What would this bill mean for people in our area who receive food stamps?
"The Senate Democrats who put this bill together in consultation with Republicans would reform the Food Stamp program. They would try and eliminate abuses. There have been stories of lottery winners, college students living at home with their parents receiving Food Stamps, and they would cut those abuses. But they don't want to take away those benefits from people in need. In total, we're going to see about a $4 billion cut in the program, but it shouldn't affect people who really need those Food Stamps. There's going to be a different story in the House Farm Bill — House Republicans are expected to cut the program substantially, so that's going to be a fight later this year between Senate Democrats and House Republicans."
Sen. Ben Cardin of Maryland is concerned that the bill could reduce funding for Chesapeake Bay clean up. How would it do that?

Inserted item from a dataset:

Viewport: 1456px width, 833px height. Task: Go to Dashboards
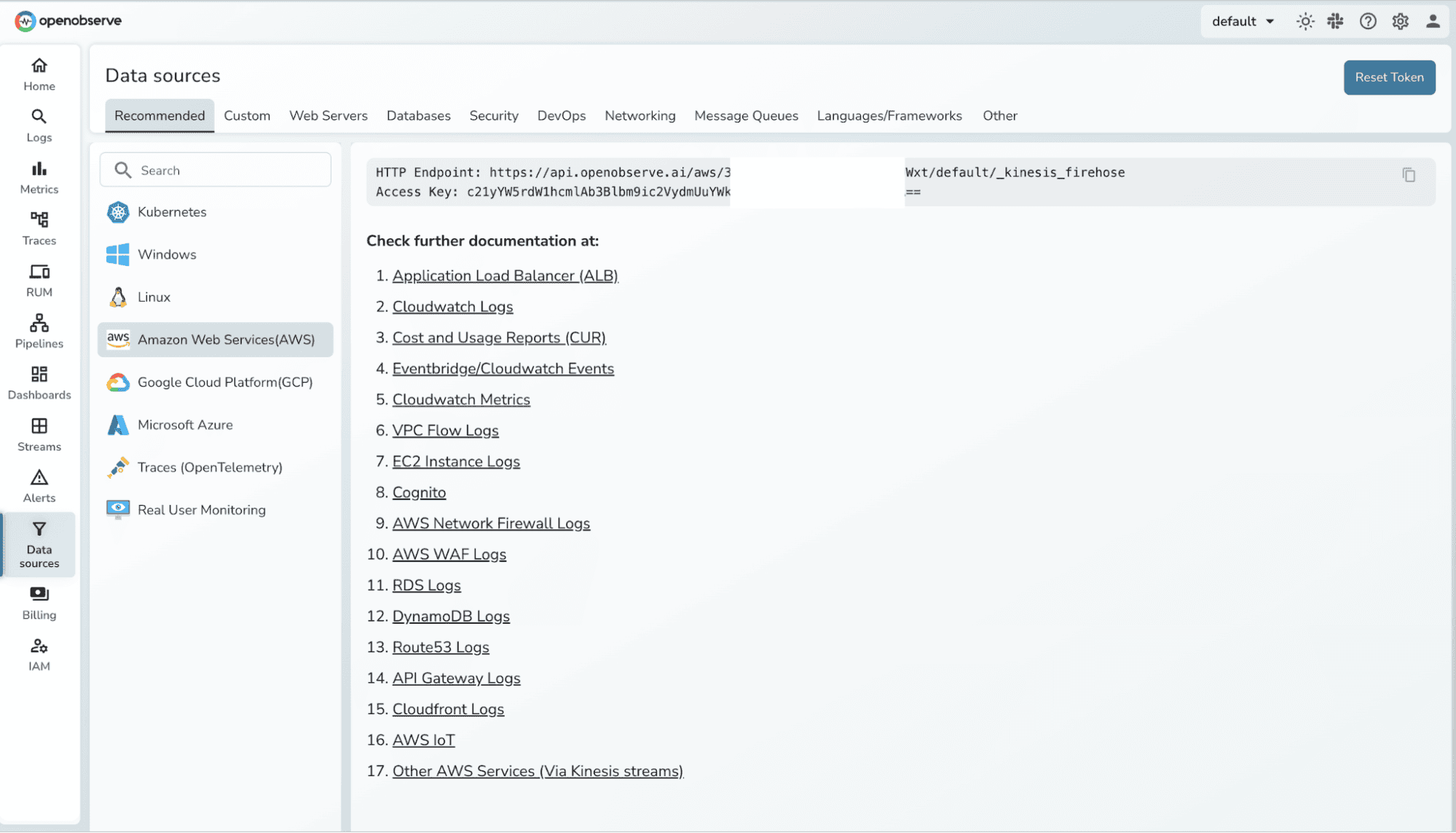tap(39, 383)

"Cardin has voiced his concerns with the bill. He's in negotiations right now to get his concerns addressed. What the bill would do is consolidate conservation programs. Traditionally, funding for the Chesapeake Bay has come from distinct programs and conservation by line items, and there's been a backlash against earmarks in Congress. So the push in this Ag Bill is to consolidate these conservation programs into one pool of money, and
Cardin is worried that it's uncertain as to what it means for future funding for the Chesapeake Bay. He notes that restrictions on the Bay are high, and that they will be lowered in the future."
There are of course a lot of other issues in play here - especially involving farm subsidies. When do you expect a vote on the bill?
"This bill is going to be on the floor probably for a couple weeks, because it is a massive bill and there are many amendments that Democrats and Republicans are pushing. For instance, if Cardin cannot get the chairman of the committee — Debbie Stebenow of Michigian — to break the Chesapeake conservation out as a separate program, than he may offer his own amendment on the issue. And there are other Senators with issues as well, who want to protect some of these subsidies that are being cut, so this could take two or three weeks."